◆ Task 1 ◆
Answer these questions about the interview on ambivalence:
(a) Who pressured the man with the drinking problem into counseling?
(b) Where were the smoker's children when he drove to pick them up?
(c) According to Speaker 1, what unconscious defensive reasoning can follow harming someone?
◆ Task 2 ◆
In the interview on ambivalence, name every place the smoker searched for cigarettes while parked at the curb.
◆ Task 3 ◆
Carry on the interview transcript about ambivalence from its final line.

◆ Given text ◆
# # # # #
So it had implications for leadership and parenting and just all
kinds of things.
Speaker 2:
But the other thing besides shutting down is then to do things, to
try to work through and just make a decision, make a conscious
decision even knowing that you still are going to feel ambivalent
in some ways that "No, this is what I'm going to do." One guy was
counseling about his drinking, came in, I think I mentioned this
story in the book too, came in under pressure from his wife who
said, "I'm going to leave you and take the kids unless you do
something about your drinking." And so I spent a few sessions with
him and he was then talking about quitting drinking. And so I said,
"So, you weren't too sure about it, but as you look at it, what
you're thinking about is quitting drinking. Is that what you want
to do?"
Speaker 2:
He said, "No." You know what? And I guess I must have looked
puzzled because he said, "No, no, it's not what I want to do. It's
what I'm going to do." We do things all the time that are the right
thing to do because they're the right thing to do, even though it's
not particularly what we would prefer to do or want to do. So
there's a lot going on in ambivalence. I mean I love researching
and writing this book and surprisingly little has been written for
the general public on ambivalence, which is such a common human
common and a rich part of life. And I learned a lot by reading the
research that's out there on ambivalence as well.
Speaker 1:
I thought that another great story was that if you could tell our
listeners those about the man who was picking up his kids from the
library.
Speaker 2:
Oh yeah, that's a published story. Yeah. This was a smoker. I mean
dependent smoker, clearly committed smoker and his kids are down at
the public library and he drives down to get them and it's raining
and the kids aren't out front when he gets there. So he kind of
pulls into the curb and he's fumbling through his pockets and
looking in the glove compartment and under the seat and no
cigarettes and he really wants a cigarette and he says, "You know
what, there's a store just around the corner. I can run around
there and get it." And then he turns on the engine is ready to pull
out and looks in the rear view mirror and sees his children coming
out of the library, into the rain and says to himself, "I think I
can get to the store and get back before they get too wet." And
about three feet later, he was a non-smoker. He said, "God, I'm a
man who would leave his children standing in the rain to chase a
drug. That is not okay." And that was it for him.
Speaker 2:
So we can have those moments too, that resolve ambivalence,
particularly when something comes into conflict with something
that's much more important to you.
Speaker 1:
Yeah. And it's kind of was a gift that he had that moment.
Speaker 2:
And shared it. Yeah. It's a wonderful story.
Speaker 1:
Yeah. And there's just so much complicate, we complicate or we-
Speaker 2:
We are complicated.
Speaker 1:
We are. And one of the things you talk about, I thought this was
fascinating. If you have acted negatively toward or harmed someone,
even unintentionally, there's a risk of denigrating or devaluating,
the person to diminish ambivalent guilt feelings, unconscious
defensive reasoning is, "If I was unkind, then they must have
deserved it." That seemed so intuitively or viscerally true to
me.
# # # # #
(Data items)

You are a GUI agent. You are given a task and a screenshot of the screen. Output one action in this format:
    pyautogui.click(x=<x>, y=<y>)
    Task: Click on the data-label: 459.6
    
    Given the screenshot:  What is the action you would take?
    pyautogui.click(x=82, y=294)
# # # # #
◆ Final answer 1 ◆
(a) His wife, who said she would leave him and take the kids unless he did something about his drinking.
(b) At the public library.
(c) "If I was unkind, then they must have deserved it."

◆ Final answer 2 ◆
His pockets, the glove compartment, and under the seat.

◆ Final answer 3 ◆
Speaker 2:
We want to explain it to ourselves. "If I was mean to that person.
Well, it's not because I'm a bad person. They really deserved it in
some way." So you begin talking to yourself about that and in the
process, get meaner with that toward that person. Fortunately it
works the other way too, that if you're kind of ambivalent about
somebody and you do something kind for them, you tend to move in
the direction of relationship. And so we watch ourselves, we listen
to ourselves talk and learn what we believe that way. We also watch
ourselves behave and make decisions about what's happening based on
what we do. And we're pretty kind to ourselves and give ourselves
the benefit of the doubt typically. So that kind of explaining of
behavior that may have happened for a completely different reason
and become self-perpetuating.
Speaker 1:
This binary thinking, this trap of binary thinking. At one point,
you thought that there was maybe, didn't look up the reference, but
that there was maybe some hope that we were as a human race moving
beyond that or past that. Doesn't seem that way looking at the
news. But do you remember that site, I think it was to Wilber?
Speaker 2:
Oh, Ken Wilber. Yeah.
Speaker 1:
Yeah.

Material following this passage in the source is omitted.